Records provided section start

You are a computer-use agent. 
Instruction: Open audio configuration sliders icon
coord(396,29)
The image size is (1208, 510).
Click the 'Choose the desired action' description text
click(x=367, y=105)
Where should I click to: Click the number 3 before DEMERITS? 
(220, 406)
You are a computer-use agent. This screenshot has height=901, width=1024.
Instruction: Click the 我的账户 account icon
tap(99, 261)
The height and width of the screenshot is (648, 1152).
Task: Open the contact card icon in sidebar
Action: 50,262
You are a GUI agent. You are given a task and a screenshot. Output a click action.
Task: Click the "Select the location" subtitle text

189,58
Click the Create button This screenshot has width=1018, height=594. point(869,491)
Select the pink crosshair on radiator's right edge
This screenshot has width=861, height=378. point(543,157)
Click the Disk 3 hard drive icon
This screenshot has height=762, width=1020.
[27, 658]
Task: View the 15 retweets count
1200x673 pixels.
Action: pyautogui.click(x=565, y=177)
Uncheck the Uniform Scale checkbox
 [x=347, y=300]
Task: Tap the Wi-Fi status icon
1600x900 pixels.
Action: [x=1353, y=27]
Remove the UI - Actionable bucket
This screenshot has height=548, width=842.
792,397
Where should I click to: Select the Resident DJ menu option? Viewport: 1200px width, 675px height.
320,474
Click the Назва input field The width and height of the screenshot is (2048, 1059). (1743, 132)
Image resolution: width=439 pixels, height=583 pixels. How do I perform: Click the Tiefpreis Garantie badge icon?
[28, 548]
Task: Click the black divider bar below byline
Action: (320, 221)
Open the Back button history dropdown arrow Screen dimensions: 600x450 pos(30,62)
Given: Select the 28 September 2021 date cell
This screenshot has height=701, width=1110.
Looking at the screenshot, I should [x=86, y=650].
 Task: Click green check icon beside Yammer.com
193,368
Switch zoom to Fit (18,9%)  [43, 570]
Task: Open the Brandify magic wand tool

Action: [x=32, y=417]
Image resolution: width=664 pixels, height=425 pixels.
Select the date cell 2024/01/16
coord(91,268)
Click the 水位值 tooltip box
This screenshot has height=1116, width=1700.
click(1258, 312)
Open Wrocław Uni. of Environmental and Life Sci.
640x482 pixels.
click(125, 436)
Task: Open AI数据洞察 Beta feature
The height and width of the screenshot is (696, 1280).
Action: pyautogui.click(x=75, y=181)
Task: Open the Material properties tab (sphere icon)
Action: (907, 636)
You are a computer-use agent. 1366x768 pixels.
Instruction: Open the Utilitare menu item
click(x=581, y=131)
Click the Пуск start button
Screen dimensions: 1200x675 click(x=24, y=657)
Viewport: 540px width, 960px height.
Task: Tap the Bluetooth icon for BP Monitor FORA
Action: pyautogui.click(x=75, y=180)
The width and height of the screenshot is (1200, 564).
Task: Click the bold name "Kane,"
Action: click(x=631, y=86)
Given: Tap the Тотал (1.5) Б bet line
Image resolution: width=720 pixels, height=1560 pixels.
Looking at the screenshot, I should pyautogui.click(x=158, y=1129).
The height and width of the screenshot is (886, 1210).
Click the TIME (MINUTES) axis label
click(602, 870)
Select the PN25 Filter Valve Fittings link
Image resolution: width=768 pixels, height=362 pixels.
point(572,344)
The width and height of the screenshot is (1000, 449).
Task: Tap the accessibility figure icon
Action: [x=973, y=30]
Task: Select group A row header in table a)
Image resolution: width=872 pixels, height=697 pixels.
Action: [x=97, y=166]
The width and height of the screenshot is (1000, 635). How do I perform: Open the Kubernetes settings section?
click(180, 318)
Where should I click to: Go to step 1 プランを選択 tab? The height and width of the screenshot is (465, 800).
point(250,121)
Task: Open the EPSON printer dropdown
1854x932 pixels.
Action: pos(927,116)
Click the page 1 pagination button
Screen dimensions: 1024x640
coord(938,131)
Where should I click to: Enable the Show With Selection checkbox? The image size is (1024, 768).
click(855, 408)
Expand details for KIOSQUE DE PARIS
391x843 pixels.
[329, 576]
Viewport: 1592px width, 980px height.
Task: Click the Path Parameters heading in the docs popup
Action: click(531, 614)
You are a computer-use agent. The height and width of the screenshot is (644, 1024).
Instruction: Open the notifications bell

Records provided section end

■ **Your task**
Find the lines that mention "computer" in the entries and show them.

■ **Answer to this task**
You are a computer-use agent. 
You are a computer-use agent. This screenshot has height=901, width=1024.
You are a computer-use agent. 1366x768 pixels.
You are a computer-use agent. The height and width of the screenshot is (644, 1024).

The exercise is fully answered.